Muller Martini, based in Switzerland, manufactures paper inserting systems, mail room delivery systems, and other printing-related equipment. Manufacturing facilities are located in Switzerland, Germany, and the United States.

Switzerland started manufacturing bookbinding equipment in 1946 under the name Grapha Maschinenfabrik.  The first machine produced was a hand-fed saddle stitcher, later modernized by the “Swiss Girl” automatic feeder, which could be disengaged and tilted back when not in use.  Grapha exhibited its first fully automatic saddle stitcher with an in-line trimmer at Drupa in 1954.  During the same time, the company was working on the development of an adhesive binder.

In 1955, the company incorporated and changed its name to Grapha Maschinenfabrik Hans Müller A. G.  That same year Muller sold its first machine in the United States.  Other equipment was added, and in 1961 large-scale production of newspaper and magazine inserting machines was started.  As Muller expanded, new manufacturing, sales, and service facilities were set up abroad.  A United States subsidiary, the Hans Muller Corp. was established in 1967.

Martini joined the Muller organization in 1969.  Founded by Friedrich von Martini, inventor of a precision rifle, Martini began manufacturing folding and stitching machines in 1850.  Martini introduced its Book Sewing Machine in 1897, and more than 10,000 have been produced to date.  The Martini automobile, powered by a Martini-designed internal combustion engine, was also introduced in 1897.  Automobile production stopped in 1934, when the company decided to concentrate on book binding equipment.  Adhesive binding machines were developed by Martini in 1941.

Muller Martini developed its first offset web press for business forms in 1972 and is now a manufacturer of web presses for direct mail promotional graphics and commercial work. In 1973, Muller Martini USA offices relocated to Hauppauge, Long Island. At the same time, the company name was changed to Muller Martini Corp.
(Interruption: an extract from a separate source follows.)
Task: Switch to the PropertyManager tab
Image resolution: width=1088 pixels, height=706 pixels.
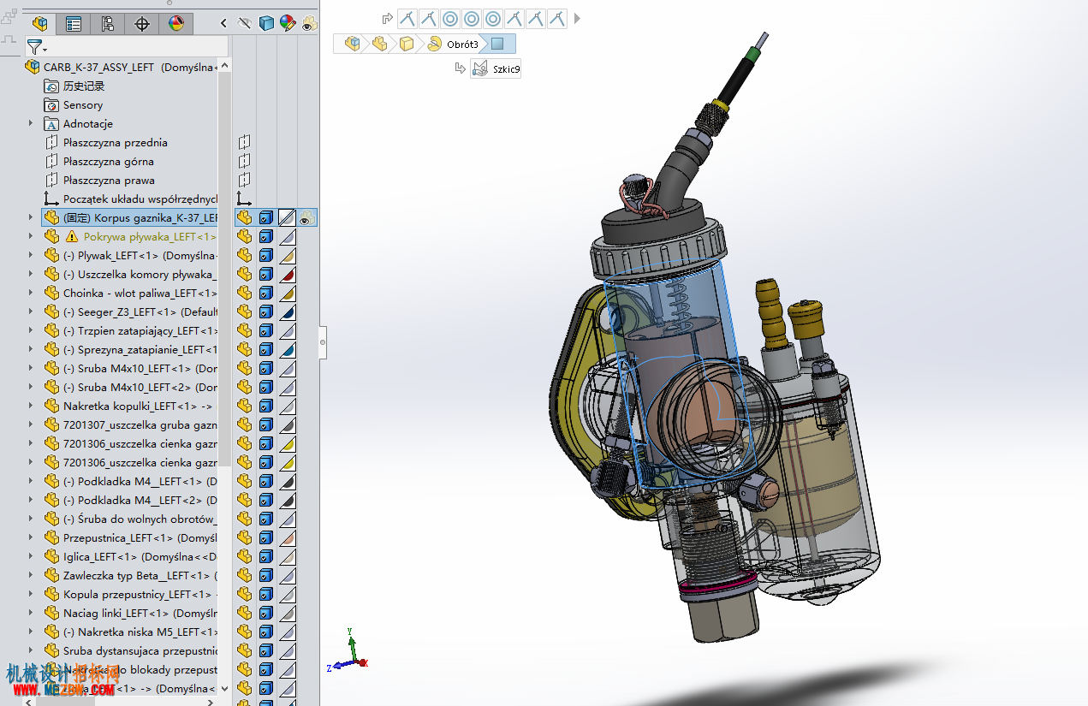Action: click(x=74, y=24)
A network of sales, product management, and service personnel were also established throughout the United States with Regional Offices in the Atlanta, Chicago, and San Francisco areas.

In the United States, Muller Martini started its first manufacturing facility in 1973 to produce bindery and mailroom equipment in Newport News, VA.  This plant has been expanded in several steps and today is over , used for automated manufacturing as well as assembly, engineering, and new product development.

In 1989, Daverio in Switzerland and KJ in Denmark became part of the Muller Martini, with the ability to produce and market complete newspaper inserting, press finishing, and bindery systems, including conveyors and packaging lines for automatic production.

GMA, located in Allentown, Pennsylvania, a supplier of newspaper mailroom systems to the United States market, was acquired by the Muller Martini group of companies in 1992. GMA was renamed Muller Martini Mailroom Systems.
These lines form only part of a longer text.